*Exercise directions:*
Pick the lines holding the string "computer" out of the records and copy them.

*Data supplied:*
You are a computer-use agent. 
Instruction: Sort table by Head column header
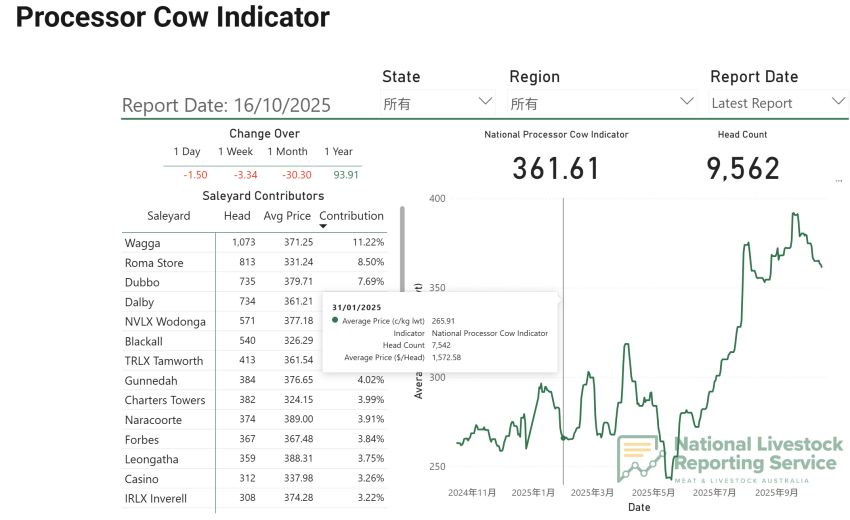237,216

---

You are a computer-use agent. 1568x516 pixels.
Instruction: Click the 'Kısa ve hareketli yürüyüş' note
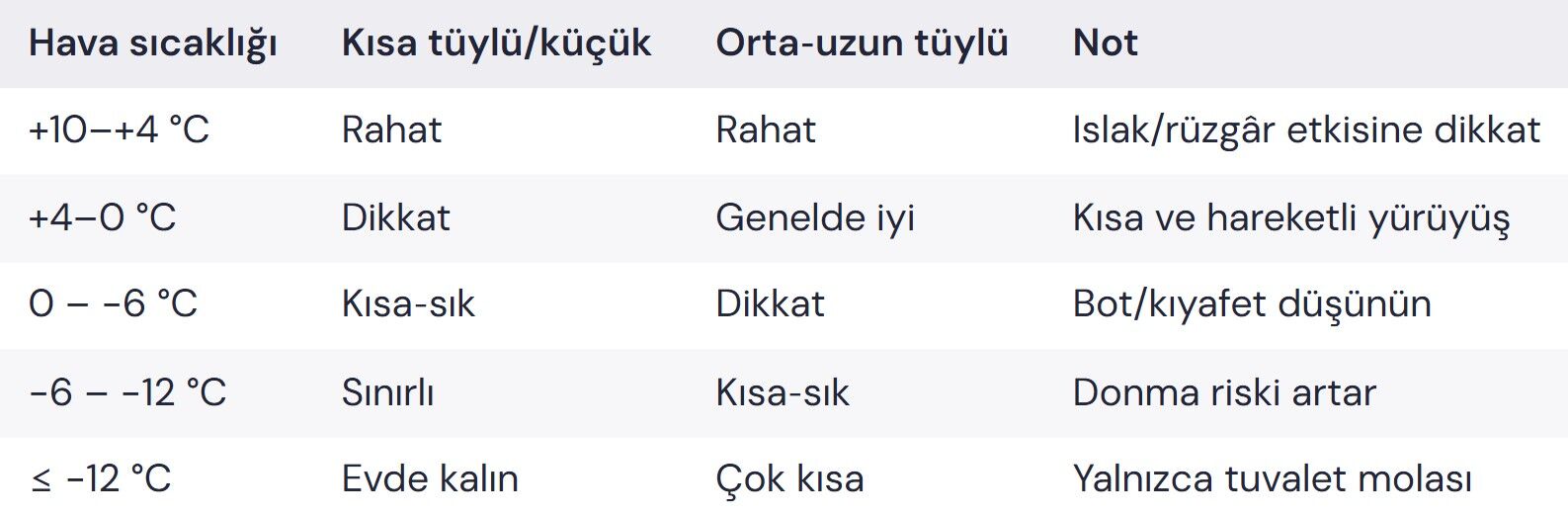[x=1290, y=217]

*Task answer:*
You are a computer-use agent. 
You are a computer-use agent. 1568x516 pixels.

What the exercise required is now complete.